Roma, 22 febbraio 2019 - "Nessun rapimento". La figlia 17enne di Jo Song Gil, ex ambasciatore della Corea del Nord a Roma, è voluta rientrare in patria perché si è sentita "abbandonata'' dai genitori che "odiava". È quanto afferma la versione ufficiale di Pyongyang, esposta - come si apprende - in una lettera inviata dal primo consigliere dell'ambasciata della Corea del Nord, Kim Chon, al presidente della Unione Interparlamentare Italia-Nord Corea, l'onorevole Osvaldo Napoli. 

LA RICOSTRUZIONE DI PYONGYANG - L'ex ambasciatore Jo Song Gil "ha lasciato l'ambasciata la sera del 10 novembre del 2018, dopo un litigio familiare con la moglie Ri Kwan Sun relativo ai disturbi mentali che affliggono la figlia Jo Yu Jong.

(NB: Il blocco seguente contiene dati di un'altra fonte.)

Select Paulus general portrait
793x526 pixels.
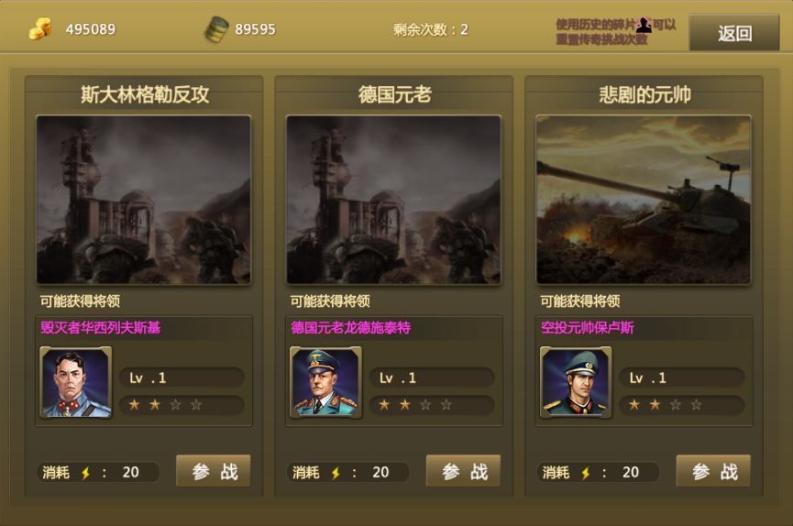pyautogui.click(x=576, y=382)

Con la moglie, la mattina del 11 novembre si è allontanato dalla sede dell'ambasciata, dove risiedeva con la famiglia, senza più tornarci e facendo perdere le proprie tracce". Secondo Pyongyang, la coppia non avrebbe avuto "alcun motivo politico" per fuggire.

In ambasciata è rimasta la figlia, che avrebbe manifestato risentimento nei confronti dei genitori "che l'avevano abbandonata". La ragazza, "che a casa soffriva di solitudine", ha espresso il desiderio di far ritorno in patria "dove l'attendevano i nonni". Come afferma la lettera, la giovanissima "è stata accompagnata da personale femminile" e non c'è stato "nessun rapimento". La ragazza era "felice di rientrare". Ora "sta bene", anche se sottoposta "a cure mediche".

FASCICOLO - Intanto un fascicolo senza indagati o ipotesi di reato è stato avviato oggi in Procura a Roma. All'attenzione del procuratore aggiunto Francesco Caporale è arrivata un'informativa della Digos in cui si ricostruisce la vicenda citando articoli di stampa. La storia della ragazza era stata resa nota da un dissidente del regime di Kim Jong Un nel corso di una conferenza stampa alcuni giorni fa. Gli inquirenti acquisiranno i filmati delle telecamere della zona dove la ragazzina abitava per cercare di individuare elementi utili alle indagini. All'attenzione degli investigatori anche le immagini dell'aeroporto di Fiumicino che il 14 novembre scorso mostrano il momento in cui la minorenne viene accompagna da due soggetti verso l'aereo che l'ha riportata in Corea.